Prediction: Unlike Ziggler, Rusev has time to snap out of his funk, and to be fair, the Bulgarian spent quite a bit of time on the DL. But he needs a win -- a notable win in a match that lasts more than 10 seconds. That'll happen Sunday.

Shelton Benjamin & Chad Gable vs. The Hype Bros (Kickoff Show)

The case for Benjamin and Gable: They're a newly aligned team that hasn't had a lot of time to truly showcase how good they can be.

Benjamin only recently rejoined the WWE, but he has a strong resume. Gable, who spent some time, albeit limited, as a singles competitor, is a phenomenal tactician and athlete.

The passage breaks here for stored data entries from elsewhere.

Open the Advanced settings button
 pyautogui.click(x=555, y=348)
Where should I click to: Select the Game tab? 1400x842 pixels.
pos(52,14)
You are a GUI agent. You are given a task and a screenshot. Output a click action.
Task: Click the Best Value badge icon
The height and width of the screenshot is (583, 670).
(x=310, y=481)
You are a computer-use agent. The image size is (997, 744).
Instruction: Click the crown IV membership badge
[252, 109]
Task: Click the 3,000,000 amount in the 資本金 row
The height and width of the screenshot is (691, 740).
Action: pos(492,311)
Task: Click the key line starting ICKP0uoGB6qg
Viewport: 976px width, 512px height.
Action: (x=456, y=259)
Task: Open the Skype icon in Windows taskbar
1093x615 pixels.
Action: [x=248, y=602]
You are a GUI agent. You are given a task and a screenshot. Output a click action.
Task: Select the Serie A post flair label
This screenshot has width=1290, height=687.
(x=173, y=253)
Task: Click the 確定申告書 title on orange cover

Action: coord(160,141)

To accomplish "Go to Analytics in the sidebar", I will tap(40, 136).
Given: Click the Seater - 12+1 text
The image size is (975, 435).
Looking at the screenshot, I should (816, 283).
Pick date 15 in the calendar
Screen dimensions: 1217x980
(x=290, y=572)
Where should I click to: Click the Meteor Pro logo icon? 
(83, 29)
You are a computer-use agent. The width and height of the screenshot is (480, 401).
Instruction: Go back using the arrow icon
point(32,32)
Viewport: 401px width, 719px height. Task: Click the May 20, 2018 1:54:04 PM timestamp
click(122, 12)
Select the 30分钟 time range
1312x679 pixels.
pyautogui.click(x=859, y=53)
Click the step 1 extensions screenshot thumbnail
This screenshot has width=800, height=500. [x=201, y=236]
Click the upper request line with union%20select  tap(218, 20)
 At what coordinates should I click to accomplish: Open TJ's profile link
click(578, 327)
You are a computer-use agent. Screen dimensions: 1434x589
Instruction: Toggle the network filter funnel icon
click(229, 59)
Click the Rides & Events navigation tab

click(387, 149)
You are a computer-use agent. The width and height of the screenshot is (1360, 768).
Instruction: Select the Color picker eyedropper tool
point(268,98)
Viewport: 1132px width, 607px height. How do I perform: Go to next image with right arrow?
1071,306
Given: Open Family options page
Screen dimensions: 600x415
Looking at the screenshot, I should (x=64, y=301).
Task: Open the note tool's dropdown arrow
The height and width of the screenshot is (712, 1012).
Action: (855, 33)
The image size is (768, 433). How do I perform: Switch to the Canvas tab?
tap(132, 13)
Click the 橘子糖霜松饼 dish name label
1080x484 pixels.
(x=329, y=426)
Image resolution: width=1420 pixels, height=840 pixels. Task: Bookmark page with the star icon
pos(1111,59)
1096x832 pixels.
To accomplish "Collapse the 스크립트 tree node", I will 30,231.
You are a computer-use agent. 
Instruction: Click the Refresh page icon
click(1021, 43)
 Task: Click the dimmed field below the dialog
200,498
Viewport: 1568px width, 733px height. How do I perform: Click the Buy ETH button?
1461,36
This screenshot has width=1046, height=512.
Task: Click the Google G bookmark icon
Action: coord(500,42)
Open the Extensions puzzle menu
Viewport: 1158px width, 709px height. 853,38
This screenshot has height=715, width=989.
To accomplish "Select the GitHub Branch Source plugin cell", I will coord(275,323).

SmackDown needs more high-end teams, as The New Day and The Usos will need to branch off into separate feuds eventually.

Benjamin and Gable are likely candidates to become that team -- unless, you know, Breezango ever decides to step in the ring again (and the Fashion Files do, finally, return on Sunday).

The case for The Hype Bros: Well, we know where this team is headed -- straight to a breakup and a beef destined to come to a head at the next pay-per-view Kickoff Show.

Zack Ryder and Mojo Rawley have accomplished as much as Ziggler in recent months, and it's clear they are fed up with losing and in need of a new storyline. That's all we really have to say about that.

Prediction: Either Ryder or Mojo will make a boneheaded move costing the team a win. They'll start clobbering each other. Ryder will become the heel in this new feud.